# GOAL OF THE EXERCISE:
Filter the entries, keeping every line with the string "agent".

Collected data
····················

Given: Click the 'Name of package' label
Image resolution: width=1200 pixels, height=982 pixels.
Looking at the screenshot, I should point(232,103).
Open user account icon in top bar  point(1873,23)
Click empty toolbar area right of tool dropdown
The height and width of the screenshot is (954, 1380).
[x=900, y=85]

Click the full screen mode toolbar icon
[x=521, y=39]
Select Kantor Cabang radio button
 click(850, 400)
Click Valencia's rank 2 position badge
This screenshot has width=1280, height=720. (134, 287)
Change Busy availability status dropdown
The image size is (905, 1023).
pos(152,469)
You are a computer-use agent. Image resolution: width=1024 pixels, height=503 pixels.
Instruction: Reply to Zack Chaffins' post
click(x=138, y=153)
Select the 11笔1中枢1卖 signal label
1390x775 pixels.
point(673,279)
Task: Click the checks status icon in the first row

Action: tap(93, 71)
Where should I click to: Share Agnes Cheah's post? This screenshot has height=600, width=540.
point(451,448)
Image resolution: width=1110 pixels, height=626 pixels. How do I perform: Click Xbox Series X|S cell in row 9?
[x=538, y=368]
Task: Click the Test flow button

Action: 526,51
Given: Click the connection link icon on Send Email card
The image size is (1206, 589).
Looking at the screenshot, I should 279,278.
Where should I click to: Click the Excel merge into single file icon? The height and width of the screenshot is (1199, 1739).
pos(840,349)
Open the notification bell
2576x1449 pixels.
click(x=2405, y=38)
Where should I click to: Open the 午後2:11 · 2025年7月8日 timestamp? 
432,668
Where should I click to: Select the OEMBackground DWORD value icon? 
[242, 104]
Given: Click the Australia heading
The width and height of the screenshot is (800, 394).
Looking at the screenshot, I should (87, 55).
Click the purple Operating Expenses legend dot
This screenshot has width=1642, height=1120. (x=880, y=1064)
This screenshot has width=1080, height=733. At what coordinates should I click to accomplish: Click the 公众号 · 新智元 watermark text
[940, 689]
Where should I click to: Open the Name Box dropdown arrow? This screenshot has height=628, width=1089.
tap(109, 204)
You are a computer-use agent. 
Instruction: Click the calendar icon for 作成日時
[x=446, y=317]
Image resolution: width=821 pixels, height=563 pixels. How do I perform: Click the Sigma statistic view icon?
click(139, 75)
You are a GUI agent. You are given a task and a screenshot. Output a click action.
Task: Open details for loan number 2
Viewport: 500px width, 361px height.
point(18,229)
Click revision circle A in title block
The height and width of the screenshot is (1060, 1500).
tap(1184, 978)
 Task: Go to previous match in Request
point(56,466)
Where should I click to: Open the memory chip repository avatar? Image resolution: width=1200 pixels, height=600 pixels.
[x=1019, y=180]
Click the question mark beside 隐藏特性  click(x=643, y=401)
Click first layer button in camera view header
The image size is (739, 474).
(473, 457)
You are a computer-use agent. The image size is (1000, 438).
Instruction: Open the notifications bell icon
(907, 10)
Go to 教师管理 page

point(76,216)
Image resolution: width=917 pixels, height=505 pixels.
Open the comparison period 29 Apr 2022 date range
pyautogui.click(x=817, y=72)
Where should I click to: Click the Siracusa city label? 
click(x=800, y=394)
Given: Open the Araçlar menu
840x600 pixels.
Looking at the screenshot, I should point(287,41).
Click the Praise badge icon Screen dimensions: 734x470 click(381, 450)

····················

# ANSWER BOX:
You are a computer-use agent. Image resolution: width=1024 pixels, height=503 pixels.
You are a computer-use agent. 
You are a GUI agent. You are given a task and a screenshot. Output a click action.
You are a computer-use agent. The image size is (1000, 438).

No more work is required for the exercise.